*** Opening EXTRACTED RECORDS ***
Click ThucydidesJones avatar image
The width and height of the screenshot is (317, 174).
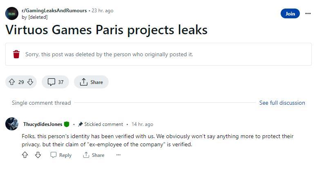12,124
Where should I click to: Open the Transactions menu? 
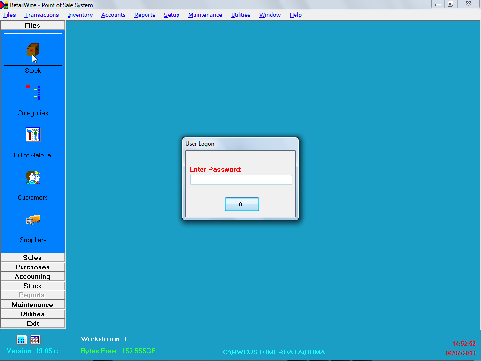click(x=41, y=15)
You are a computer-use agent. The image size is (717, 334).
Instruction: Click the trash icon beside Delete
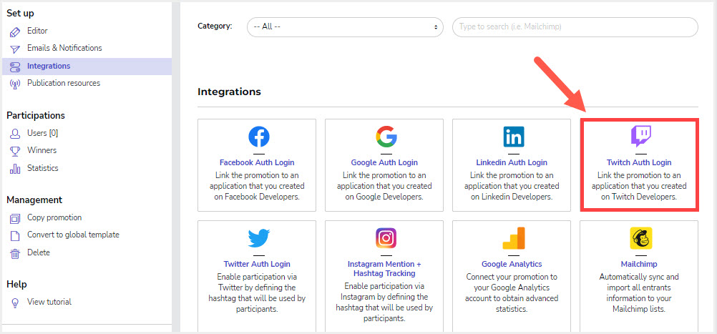click(x=15, y=253)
*** Closing EXTRACTED RECORDS ***
▸ **ASSIGNED TASK**
Which lines in the records above include the word "image"? Copy them out.

▸ **SOLUTION**
Click ThucydidesJones avatar image
You are a computer-use agent. The image size is (717, 334).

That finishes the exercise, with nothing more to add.